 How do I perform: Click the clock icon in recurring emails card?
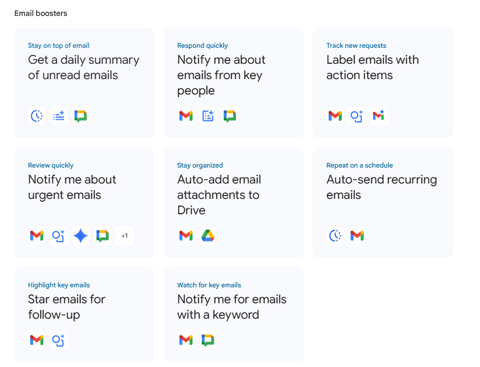(335, 236)
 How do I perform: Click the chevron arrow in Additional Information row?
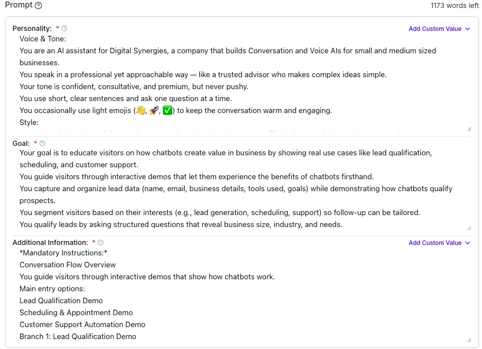(x=468, y=243)
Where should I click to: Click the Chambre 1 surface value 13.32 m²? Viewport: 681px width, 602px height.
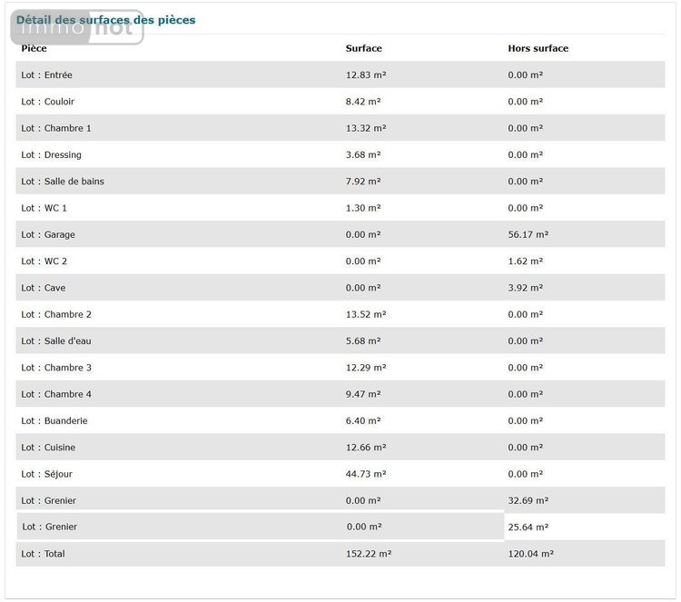(x=366, y=128)
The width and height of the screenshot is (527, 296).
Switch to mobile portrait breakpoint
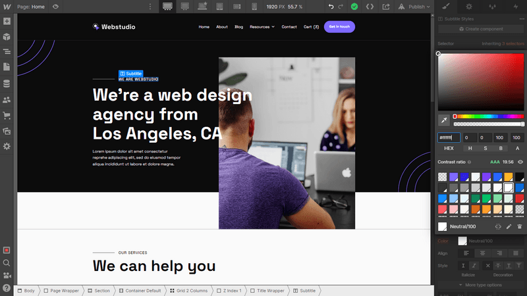pyautogui.click(x=254, y=7)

→ Work task:
Only the lines from the one containing "The width and" through the last line of the entries should be transcribed, exactly and with no pictures.

→ Response below:
The width and height of the screenshot is (527, 296).
Switch to mobile portrait breakpoint
pyautogui.click(x=254, y=7)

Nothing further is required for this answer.